Essential genes in eukaryotes

Another major improvement in DEG 5.0 is the inclusion of essential genes of many eukaryotes, including animals and the plant A. thaliana, whereas the only eukaryotic species in DEG 1.0 was Saccharomyces cerevisiae (32). The goal of determining bacterial minimal gene set also applies to eukaryotes, i.e. to define a minimal gene set needed to produce a living multicellular organism or a viable plant. Although this goal is obviously too ambitious at the current stage, much effort has already been devoted in the identification of essential genes in eukaryotes. In the Drosophila genome, about 25% of genes were disrupted by P-element insertions by The Berkeley Drosophila Genome Project (33), and those genes whose disruption had lethal phenotypes were collected in DEG 5.0. In the Caenorhabditis elegans genome, using the RNA interference, Kamath et al. (34) inhibited the activity of about 86% of all genes, and characterized their phenotypes, and genes whose inhibition were lethal were included in DEG 5.0. Hopkins and coworkers conducted a large-scale insertional mutagenesis in zebrafish to identify genes essential for embryonic and early larval development (35), and the identified essential genes were collected in DEG 5.0. The first large-scale identification of essential genes in a flowering plant was performed by Meinke and coworker in A. thaliana by characterizing a large number of T-DNA insertion lines (36), and the identified essential genes were collected in DEG 5.0. Large-scale gene inactivation studies have not been performed in mice, likely due to technical difficulties and labor intensiveness, however, because mice are probably the most important model organism, a large number of genes have already been inactivated by individual laboratories. In a study comparing essentiality between duplicate genes and singleton genes, Liao and Zhang (37) analyzed nearly 3900 individually inactivated mouse genes, and found that about 55% were essential in both singletons and duplicates. The essential genes analyzed in this study were collected in DEG 5.0. In another study comparing human and mouse essential genes, Liao and Zhang (38) extensively reviewed literatures to find genes whose null mutations in humans are lethal, and these human essential genes were also collected in DEG 5.0.

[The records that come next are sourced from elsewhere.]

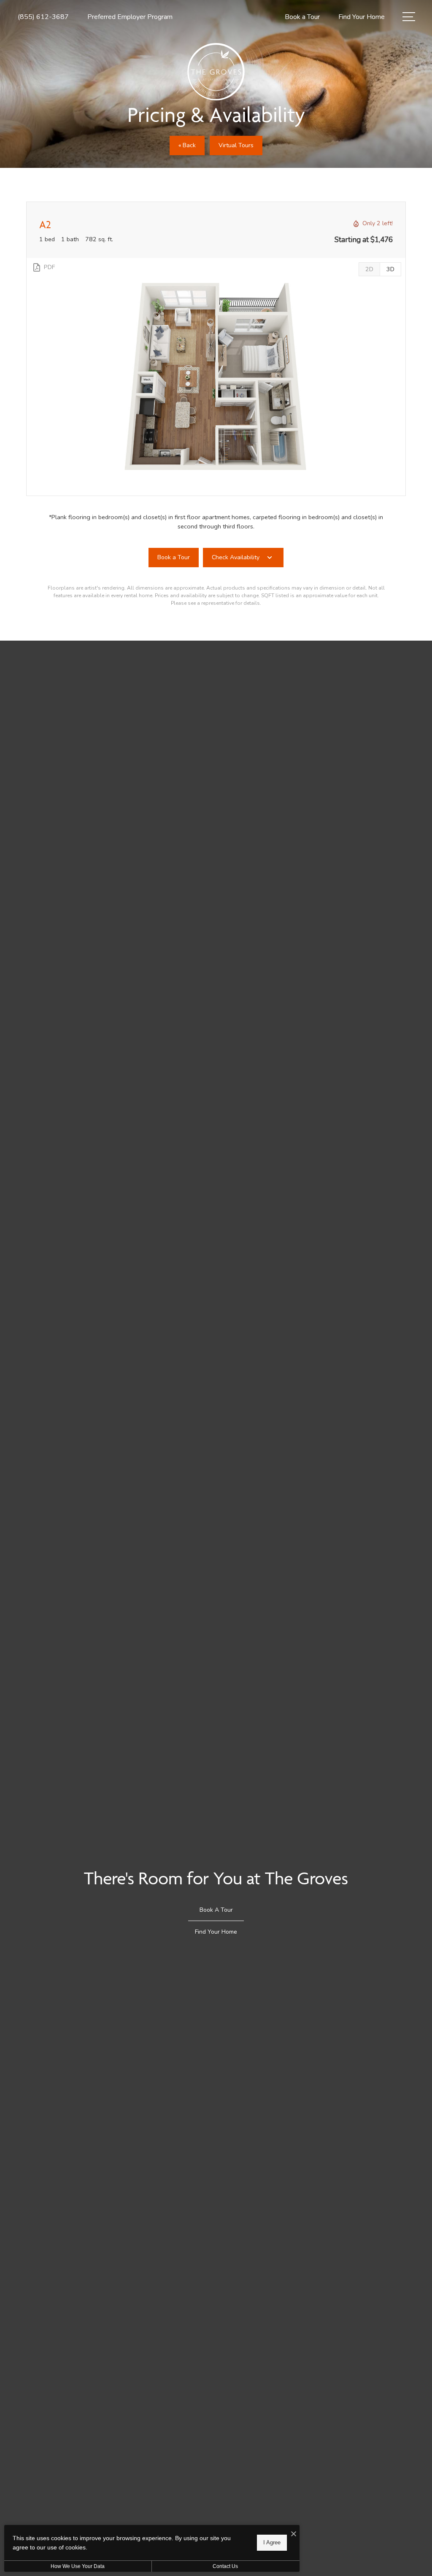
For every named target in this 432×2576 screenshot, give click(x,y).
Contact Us (225, 2566)
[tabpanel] (216, 377)
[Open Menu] (408, 16)
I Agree (272, 2542)
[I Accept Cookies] (293, 2534)
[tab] (369, 269)
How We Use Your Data (78, 2566)
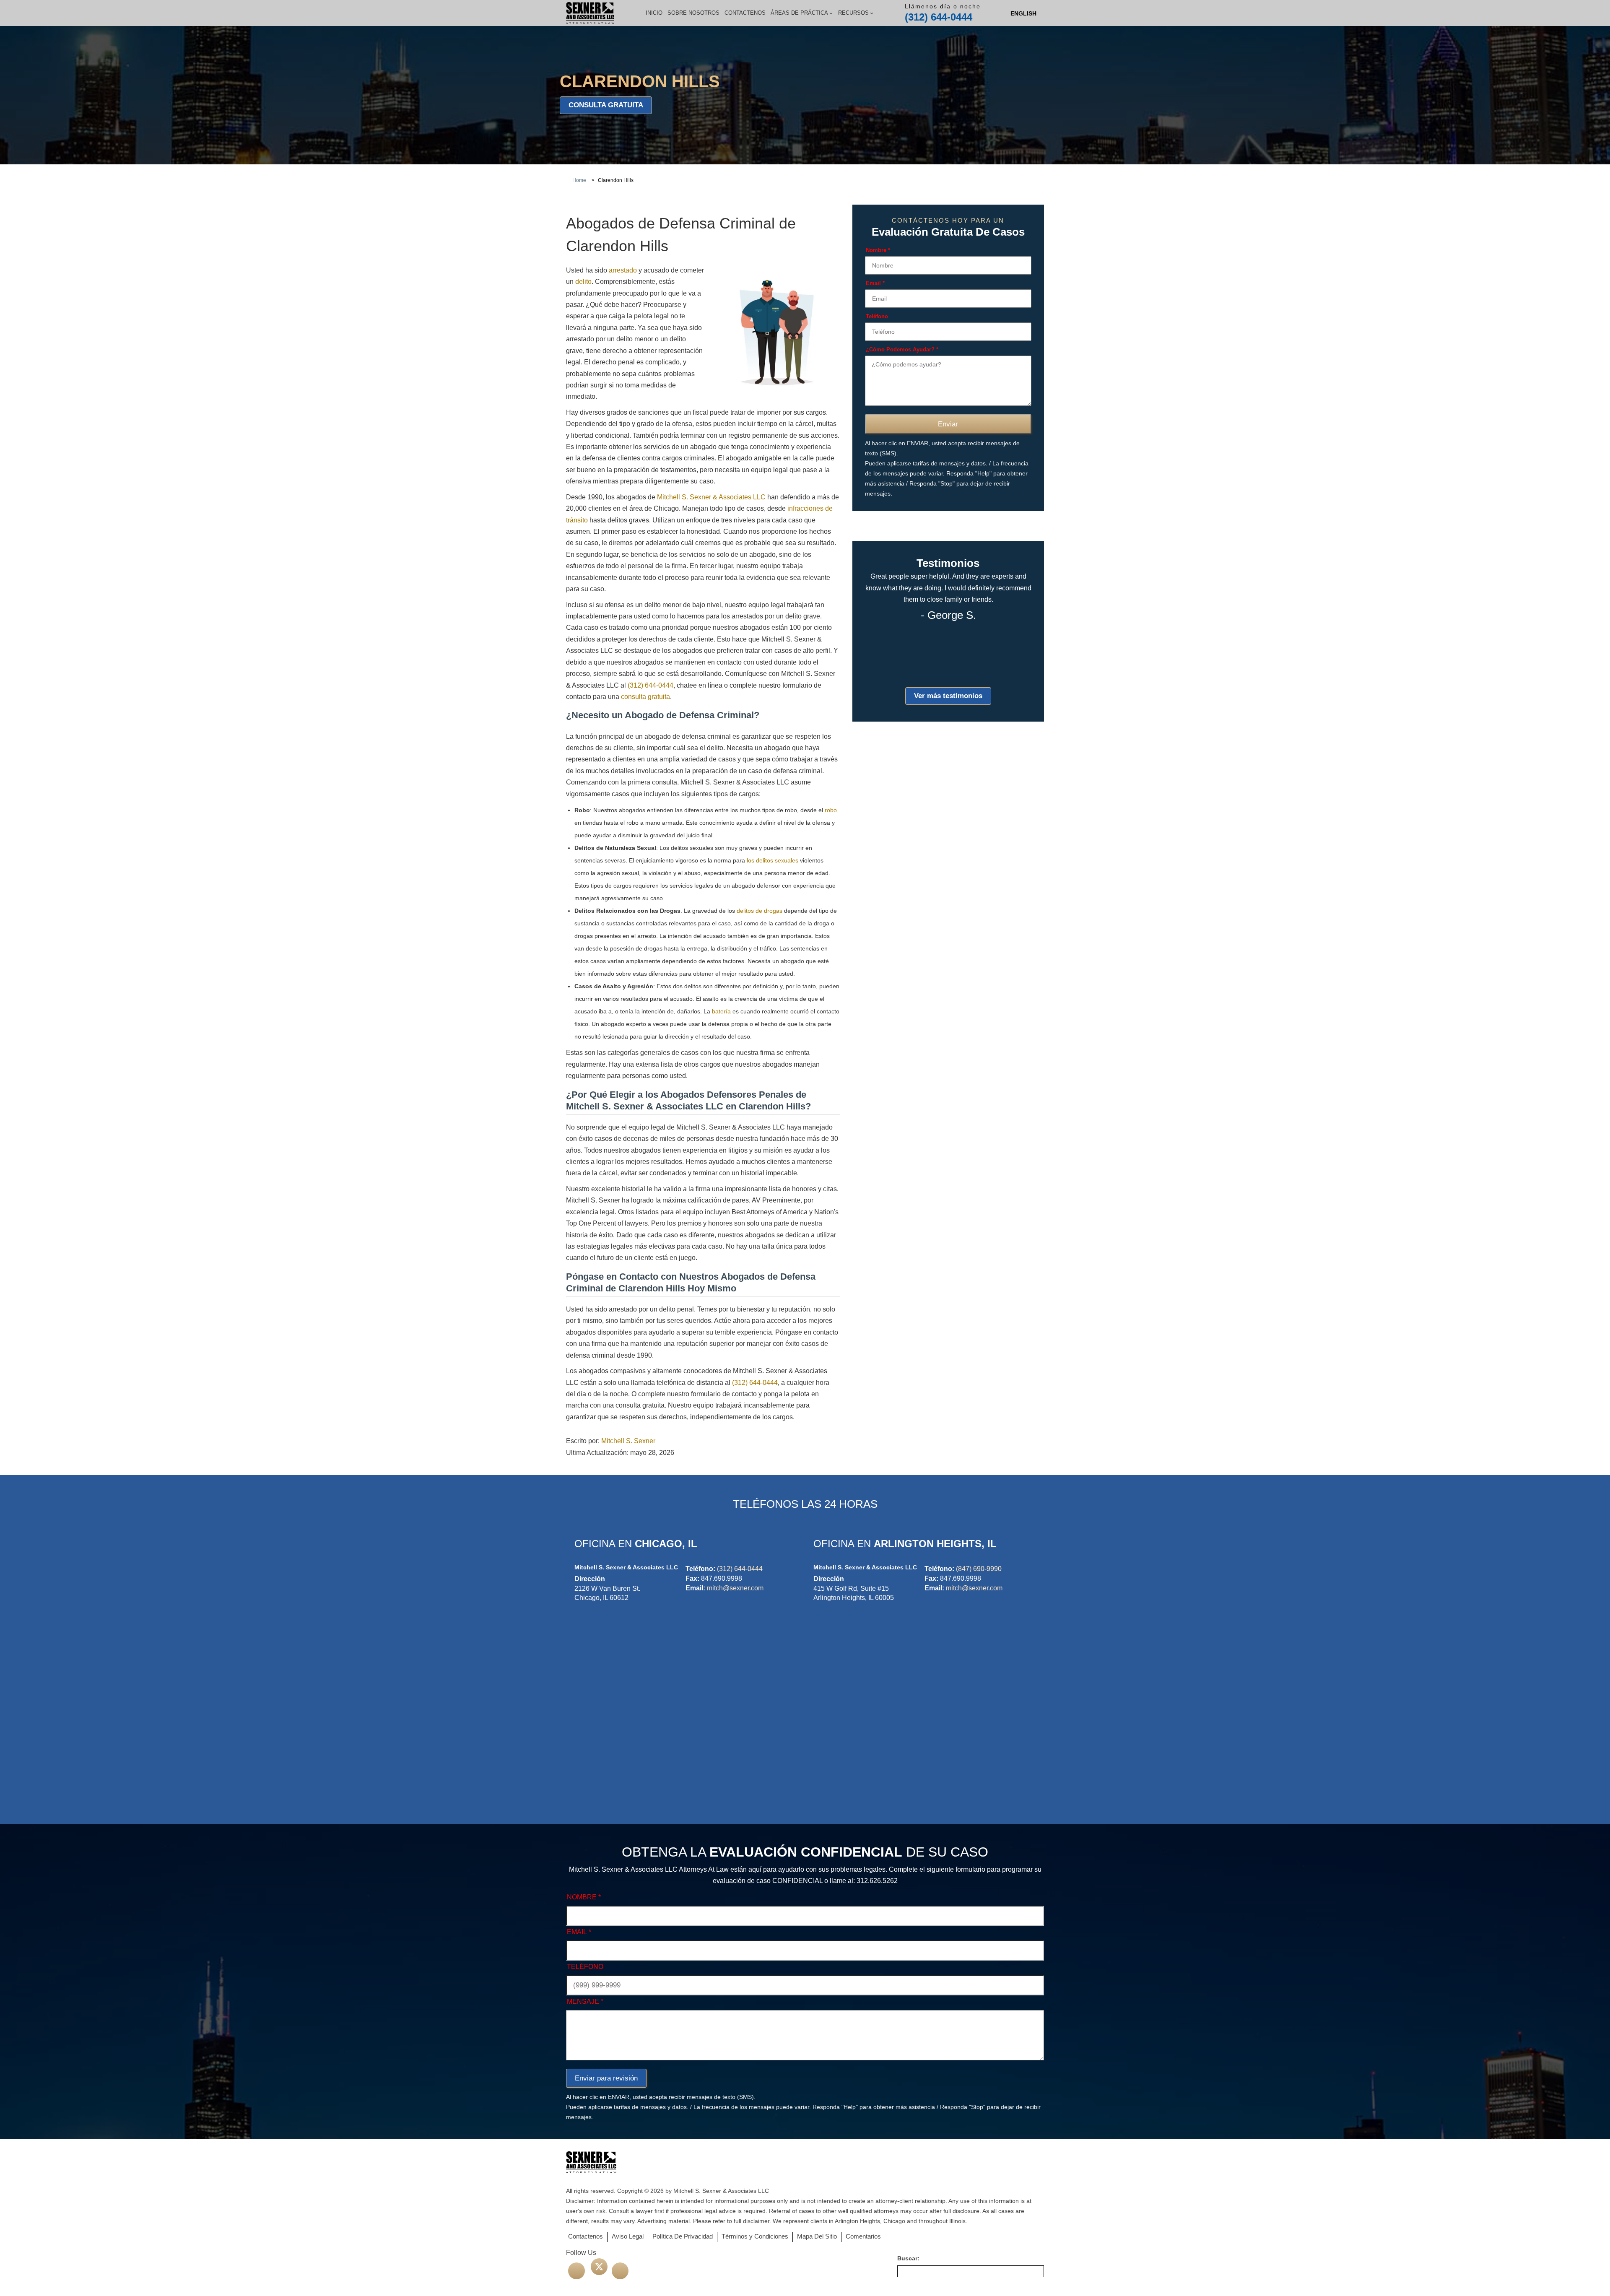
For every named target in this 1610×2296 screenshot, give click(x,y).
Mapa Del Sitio (817, 2236)
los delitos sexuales (772, 860)
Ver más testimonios (948, 696)
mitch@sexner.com (735, 1588)
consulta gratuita (606, 105)
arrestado (623, 270)
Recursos (853, 13)
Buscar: (908, 2258)
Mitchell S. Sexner (628, 1440)
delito (583, 281)
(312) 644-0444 (938, 17)
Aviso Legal (628, 2236)
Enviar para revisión (606, 2078)
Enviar (948, 425)
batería (721, 1011)
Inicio (654, 13)
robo (831, 810)
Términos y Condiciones (755, 2236)
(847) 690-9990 (979, 1568)
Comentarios (863, 2236)
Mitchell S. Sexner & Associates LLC (711, 497)
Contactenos (745, 13)
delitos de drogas (759, 910)
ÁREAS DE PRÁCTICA (799, 13)
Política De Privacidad (682, 2236)
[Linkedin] (620, 2270)
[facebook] (576, 2270)
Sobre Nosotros (693, 13)
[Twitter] (599, 2266)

User interface and data access

The whole database is divided into two subdatabases, those of prokaryotic and eukaryotic essential genes. Each entry has a unique DEG identification number, gene name, gene reference number, gene function, and DNA and protein sequences. For prokaryotic essential genes, a link to the COG information (39) is also provided. All information is stored and operated by an open-source database management system, MySQL, which allows rapid data retrieval. There are several ways by which users can have access to the data. Users can browse the essential gene records, and can also search for essential genes by their names, functions, accession numbers and organisms. In addition, users can also perform BLAST searches against DEG for query DNA or protein sequences. Because the database is composed of two subdatabases, i.e. those for prokaryotes and eukaryotes, users need to perform the functions of Browse, Search and BLAST in individual databases. In addition, the whole database can also be downloaded upon request.

CONCLUSION AND FUTURE DEVELOPMENT

DEG 5.0 has significant advances over DEG 1.0 in both the number of essential genes and the number of organisms in which these genes are determined. These updates not only represent significant advances over the 2004 version of DEG, but also represent the rapid progress of the essential-gene field. In future, in prokaryotes, fueled by the availability of more and more complete genomes and the emerging field, synthetic biology, it is expected that the increase in the essential gene number will accelerate, whereas in eukaryotic model organisms, because most gene essentiality screens are far from saturated, the number of essential genes is also expected to grow. These advances will be reflected timely by DEG future updates. We welcome users' comments, corrections and new information, which will be used for updating. DEG is freely available at the website http://tubic.tju.edu.cn/deg or http://www.essentialgene.org.

FUNDING

The present work was supported in part by the National Natural Science Foundation of China (NNSF 90408028). Funding for open access charge: NNSF 90408028. Conflict of interest statement. None declared.
  40 in total

Review 1.  Transposon-based approaches to identify essential bacterial genes.

Authors:  N Judson; J J Mekalanos
Journal:  Trends Microbiol       Date:  2000-11       Impact factor: 17.079

Review 2.  Searching for drug targets in microbial genomes.

Authors:  M Y Galperin; E V Koonin
Journal:  Curr Opin Biotechnol       Date:  1999-12       Impact factor: 9.740

3.  Identification of critical staphylococcal genes using conditional phenotypes generated by antisense RNA.

Authors:  Y Ji; B Zhang; S F Van; P Warren; G Woodnutt; M K Burnham; M Rosenberg
Journal:  Science       Date:  2001-09-21       Impact factor: 47.728

4.  Global transposon mutagenesis and a minimal Mycoplasma genome.

Authors:  C A Hutchison; S N Peterson; S R Gill; R T Cline; O White; C M Fraser; H O Smith; J C Venter
Journal:  Science       Date:  1999-12-10       Impact factor: 47.728

5.  A genome-scale analysis for identification of genes required for growth or survival of Haemophilus influenzae.

Authors:  Brian J Akerley; Eric J Rubin; Veronica L Novick; Kensey Amaya; Nicholas Judson; John J Mekalanos
Journal:  Proc Natl Acad Sci U S A       Date:  2002-01-22       Impact factor: 11.205

6.  MIPS: a database for genomes and protein sequences.

Authors:  H W Mewes; D Frishman; U Güldener; G Mannhaupt; K Mayer; M Mokrejs; B Morgenstern; M Münsterkötter; S Rudd; B Weil
Journal:  Nucleic Acids Res       Date:  2002-01-01       Impact factor: 16.971

7.  Large-scale transposon mutagenesis of Mycoplasma pulmonis.

Authors:  Christopher T French; Ping Lao; Ann E Loraine; Brian T Matthews; Huilan Yu; Kevin Dybvig
Journal:  Mol Microbiol       Date:  2008-04-28       Impact factor: 3.501

8.  TnAraOut, a transposon-based approach to identify and characterize essential bacterial genes.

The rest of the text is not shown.